Еще на одной стене были металлические скобы, числом четыре: две наверху, две внизу.
Что-то это всё напоминало. Из далекого-предалекого прошлого.
Маса энергично потер себе уши, чтобы лучше заработала голова (она была пустая и гулкая, как барабан).
Вспомнил.
Таким же мир был в раннем-раннем детстве, когда еще не умеешь ходить и ничего не знаешь. Мир был никакой, серый. Его еще требовалось наполнить предметами и смыслом.
Здесь тоже не было ни предметов, ни смысла. Хоть бы пятнышко цвета или просто черная точка, а то взгляду не на чем остановиться.
Желание почти сразу же исполнилось.
Посередине серого кружка – того, что на стене – открылась круглая черная дырка, а в ней появился глаз. Похоже что человеческий, но Маса за это не поручился бы. Если здесь все же какой-то загробный перевалочный пункт, глаз мог принадлежать и неземному существу.
– Очухался, – сказал кто-то по-английски.
Рядом с кружком отъехал внутрь и потом вбок большой прямоугольник – дверь. Ее швов Маса раньше не разглядел, очень уж плотно дверь закрывалась.
Вошел человек в синей куртке с красивыми золотыми пуговицами и маленьким, тоже золотым, танто на боку.
Маса обрадовался, что это не черт, и поклонился.
– Очнулся, китаеза? – грозно спросил вошедший. – Будешь отвечать на вопросы? Их много.
– У меня тоже, – воскликнул Маса.
Раз человек невежливый, церемониться с ним было необязательно. От первого удара – Маса удивился такой прыти – синий ловко увернулся, но левый маваси-гэри сшиб его на пол.
Сев лежащему на грудь, японец немного похлопал его по щекам, чтобы привести в чувство.
– Просыпайся скорей, синий человек! У меня очень много вопросов.
Но задать их не удалось.
В серую комнату вбежал сначала один синий, потом второй, третий, четвертый.
А за ними вошел пятый, старый, с большими усами. Поглядел на отпрянувшего к противоположной стене Масу и рявкнул:
– Что встали? Захват номер шесть!
И четверо синих быстро и слаженно кинулись на Масу.

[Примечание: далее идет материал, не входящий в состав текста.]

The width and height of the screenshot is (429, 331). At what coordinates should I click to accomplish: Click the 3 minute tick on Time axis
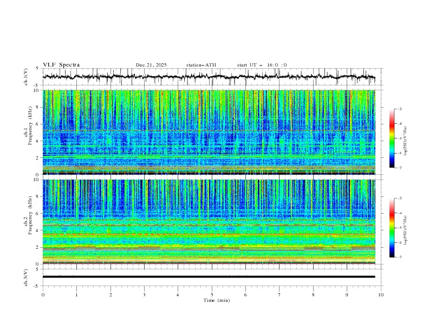144,295
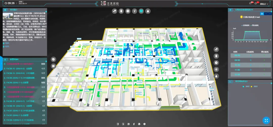Switch energy statistics to 日 (day) tab
The height and width of the screenshot is (127, 273).
pos(262,14)
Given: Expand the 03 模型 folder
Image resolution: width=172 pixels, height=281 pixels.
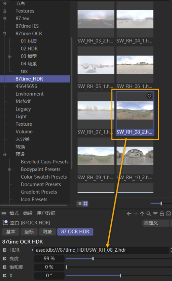Looking at the screenshot, I should pyautogui.click(x=10, y=56).
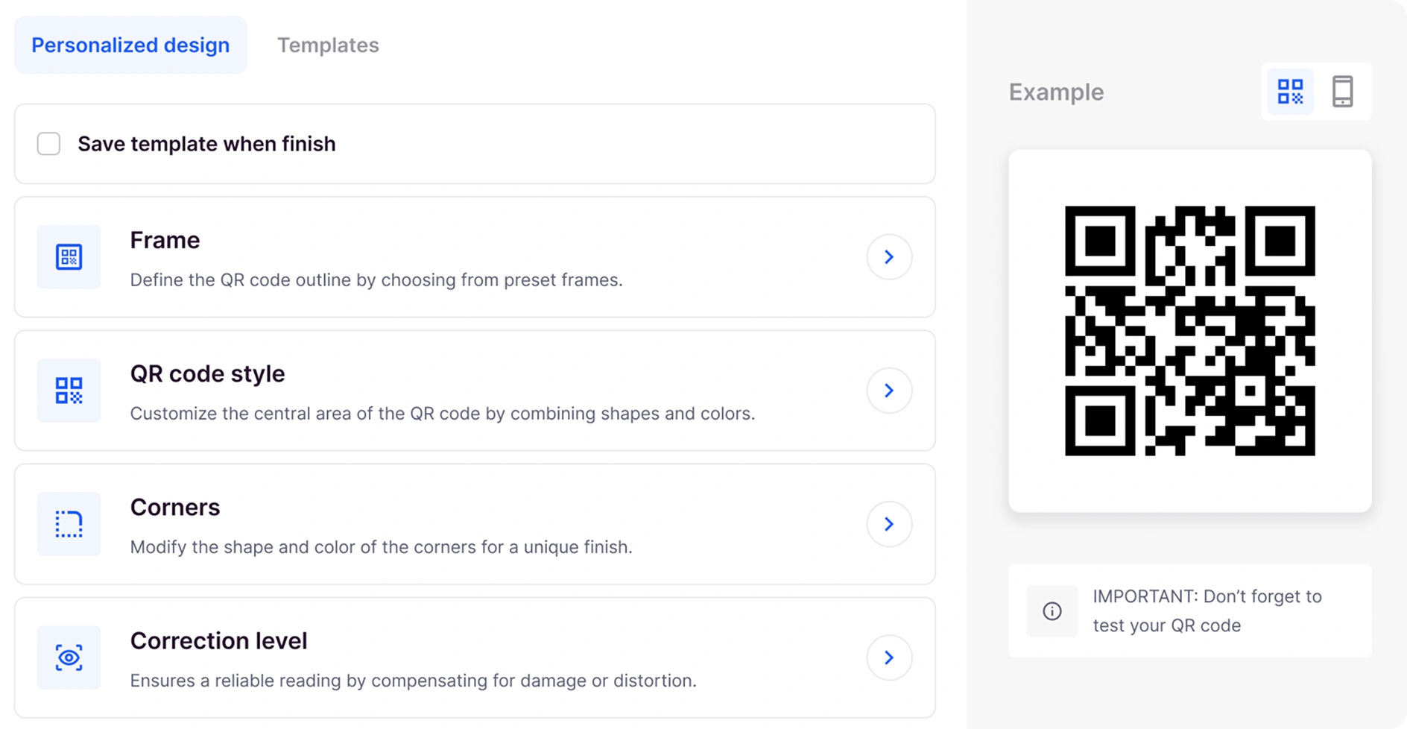Image resolution: width=1407 pixels, height=729 pixels.
Task: Click the Correction level eye icon
Action: [69, 657]
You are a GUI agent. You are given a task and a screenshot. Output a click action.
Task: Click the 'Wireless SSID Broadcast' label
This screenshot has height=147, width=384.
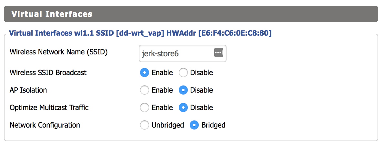48,73
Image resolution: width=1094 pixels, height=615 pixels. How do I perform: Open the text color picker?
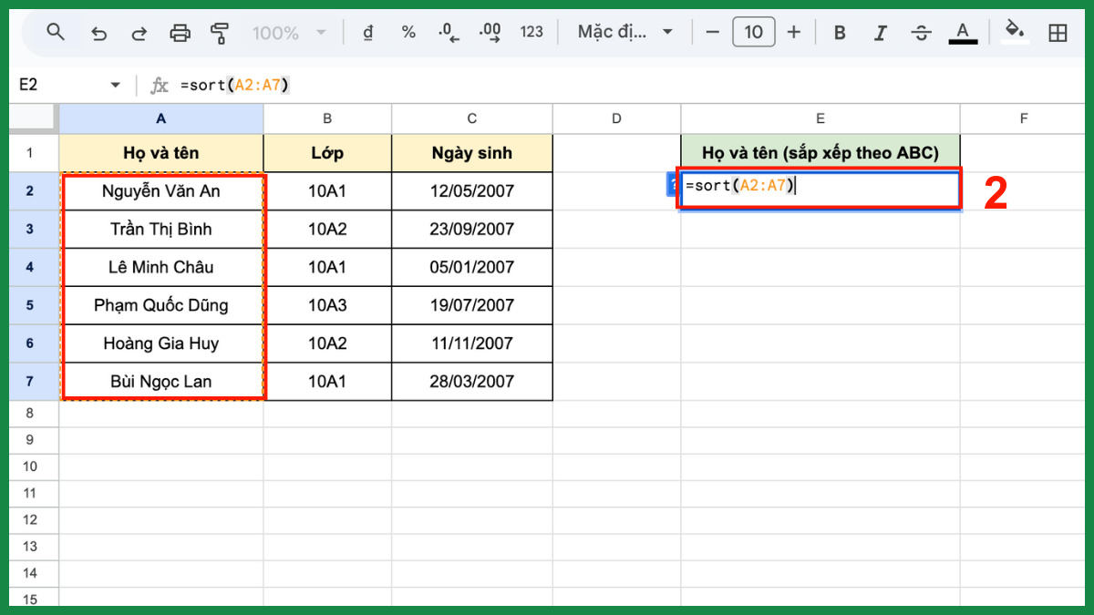pos(962,33)
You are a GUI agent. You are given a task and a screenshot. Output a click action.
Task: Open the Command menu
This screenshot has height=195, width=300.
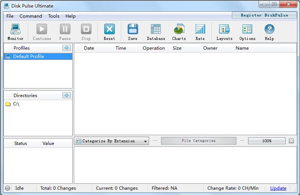pyautogui.click(x=31, y=16)
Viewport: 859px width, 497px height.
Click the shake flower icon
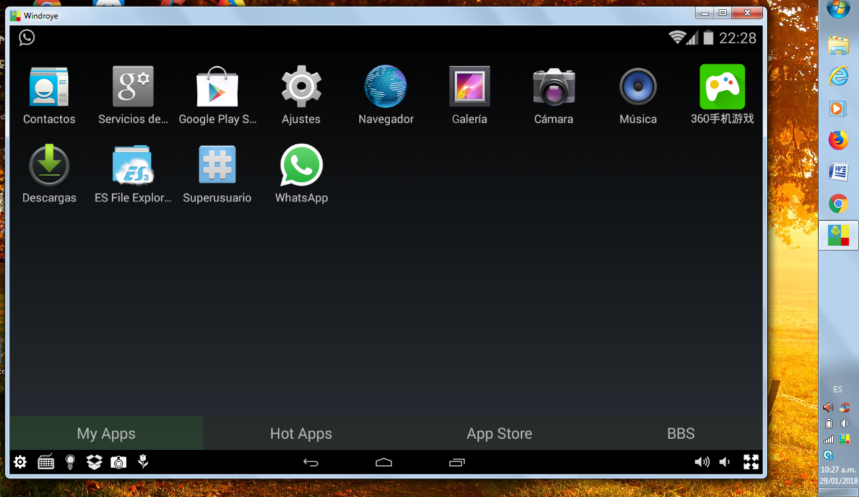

Очень трудно и даже совсем невозможно отбиться от четырех искусных противников, если они действуют как единый механизм. Каждый схватил Масу за одну из конечностей. Оторвали от пола – лишили опоры. Японец немного поизвивался в крепких руках и перестал, потому что было бесполезно. И недостойно.
– Обездвижить, – коротко приказал седой.
Подтащили к стене, пристегнули к скобам. По крайней мере стало понятно, зачем они.
Седой помог жертве левого мавасигири подняться, обозвал растяпой.
– Ты кто такой? – спросил он Масу, пуча водянистые глаза. – Чья субмарина? Ты был один? Другие субмарины есть? А ну отвечай! Он что, не понимает? Или немой?
– Нет, генерал, он говорит по-английски, только подсюсюкивает, – сказал ушибленный, с гримасой потирая скулу. На ней наливался синяк цвета мурасаки.
Маса молчал. Во-первых, он обиделся, потому что английский у него был превосходный – почти такой же, как русский. Во-вторых, когда не говоришь, а молчишь, больше узнаешь. В-третьих, на вопросы врага не отвечают.